When You're Sixty-Four

When You’re Sixty-Four

GuitarSeptember 14, 2015 – Even some of the staunchest Beatles fans are surprised to learn that one catchy tune from the Sgt. Pepper’s Lonely Hearts Club Band album about reaching a certain age was one of the first songs Paul McCartney ever wrote, by some accounts as early as age 16 when the band was still calling itself The Quarrymen.

Give “the cute Beatle” points for looking almost fifty years into the future to ponder love, life and, even if he was doing so unintentionally, joint life expectancy.

Today, married couples probably don’t think enough about joint life expectancy but if they want to make sure their retirement assets last as long as they do, they should.

Fortunately, one “band” that calls itself the Society of Actuaries (SOA) thinks about this kind of thing a lot. These studious lads (and lasses) may never have charted any singles but the work they do is as vital to life as music, if not more so.

In its Phase 1 (of a four-phase project) Baseline July, 2015 research newsletter on “Optimal Retirement Income Solutions in DC Plans,” the SOA authors analyze various retirement income generators (RIGs) with the goal of evaluating the pros and cons of each method to find the optimum solution for ensuring steady cash flow for life.

(Full Disclosure: One of the authors, Dr. Wade Pfau, was one of my professors during my Retirement Income Certified Professional® studies through The American College)

Quotable Highlights

This report is YET ANOTHER in a series of studies we keep finding that points to the advantage of life annuities to meet one’s future income needs.

Here are a few of the highlights we especially liked with our own emphasis added:

“RIGs that pool longevity risk (annuities) provide higher expected lifetime retirement income than investing approaches that self-fund longevity risk.” (p. 8)

“An effective compromise may be retirement income solutions that dedicate a portion of savings to annuities and remaining assets to investing solutions to realize the advantages of both.” (p. 9)

(NOTE: Check out some of our recent newsletters and blog posts. We’ve been advocating this approach for years.)

“Traditional annuities produce higher expected average retirement income than SWP (Standard Withdrawal Plan) strategies due to longevity pooling.” (p. 12)

This last one is worth analyzing a bit further.

The classic “four percent” draw down approach (a common SWP where retirement assets are invested in a mix of stocks and bonds and retirees withdraw four percent of the principal each year to live on hoping what remains will earn enough to allow the money to last a lifetime) has recently been called into question.

So much so than this SOA paper didn’t even consider this approach as an option since prior research “showed this method failed (savings were exhausted) in unfavorable investment scenarios.” (p.14)

    Translation: The four percent thing works great when it works. But it doesn’t always work.

Saving the best part of the report for last, it doesn’t get any more straightforward than what the authors concluded about single premium immediate annuities (SPIAs) for a hypothetical sixty-five year old female with $250,000 in retirement assets:

“SPIAs produce highest income with lowest risk” (p. 23)

You’ll Be Older, Too

For married couples, the case for annuities is even more compelling.

Everyone has a statistical probability of living to a certain age.

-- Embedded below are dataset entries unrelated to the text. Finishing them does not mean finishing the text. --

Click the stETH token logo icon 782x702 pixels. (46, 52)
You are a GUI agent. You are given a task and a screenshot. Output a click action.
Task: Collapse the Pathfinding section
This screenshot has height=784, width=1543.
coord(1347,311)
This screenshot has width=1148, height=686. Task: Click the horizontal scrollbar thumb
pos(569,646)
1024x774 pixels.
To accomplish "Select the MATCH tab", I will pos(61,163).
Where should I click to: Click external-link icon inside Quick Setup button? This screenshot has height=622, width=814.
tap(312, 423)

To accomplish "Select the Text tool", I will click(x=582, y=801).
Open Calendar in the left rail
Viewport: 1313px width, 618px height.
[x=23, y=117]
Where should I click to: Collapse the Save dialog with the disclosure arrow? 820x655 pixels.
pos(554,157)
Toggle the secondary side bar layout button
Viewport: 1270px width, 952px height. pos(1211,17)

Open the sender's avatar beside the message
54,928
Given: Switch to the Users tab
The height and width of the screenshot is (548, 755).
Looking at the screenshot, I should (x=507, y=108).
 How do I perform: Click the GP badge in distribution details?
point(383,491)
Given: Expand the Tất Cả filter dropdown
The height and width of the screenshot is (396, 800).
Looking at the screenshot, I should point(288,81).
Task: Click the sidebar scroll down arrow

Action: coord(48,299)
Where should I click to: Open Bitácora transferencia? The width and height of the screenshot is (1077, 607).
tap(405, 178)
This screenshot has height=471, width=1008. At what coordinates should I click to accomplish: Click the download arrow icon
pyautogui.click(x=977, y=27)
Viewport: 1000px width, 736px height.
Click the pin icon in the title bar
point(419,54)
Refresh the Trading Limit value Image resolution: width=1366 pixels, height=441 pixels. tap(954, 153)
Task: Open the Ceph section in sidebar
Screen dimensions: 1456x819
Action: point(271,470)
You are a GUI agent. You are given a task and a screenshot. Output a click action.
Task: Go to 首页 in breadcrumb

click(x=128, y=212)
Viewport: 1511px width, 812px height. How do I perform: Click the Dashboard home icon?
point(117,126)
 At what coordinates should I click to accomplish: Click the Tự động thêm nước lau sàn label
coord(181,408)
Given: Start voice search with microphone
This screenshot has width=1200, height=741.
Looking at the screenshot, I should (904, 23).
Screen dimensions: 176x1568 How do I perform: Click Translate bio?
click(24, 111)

But when that same person marries, the chance that one of them will live beyond their individual life expectancy increases by a significant factor.

NOTE: This calculus also extends to same-sex married couples by the way though it is unknown to what extent outcomes might vary. Additional research is needed.

If continuation of cash flow to a surviving spouse is important to ANY married couple, placing value on these statistical probabilities should be a top priority.

Here’s a quick look at how this plays out for a sixty-four year old married (male, female) couple courtesy of our bean-counting friends at the SOA (individual chances in parentheses):

72% chance one of them will live to age 85 (Man: 41%, Woman: 52%)
45% chance one of them will live to age 90 (Man: 19%, Woman: 31%)

18% chance one of them will live to age 95 (Man: 6%, Woman: 18%)

If want to see what YOUR OWN chances of living to a certain age will be, Vanguard has a nifty interactive “Plan for a long retirement” tool you might like. It’s a fun (and possibly frightening) exercise.

So whether you’re trying to decide what to do with an anticipated personal injury settlement, a larger-than-usual attorney fee or the current 401(k) balance you’ve managed to accumulate during your working life, I hope this information on life expectancy has given you something to think about.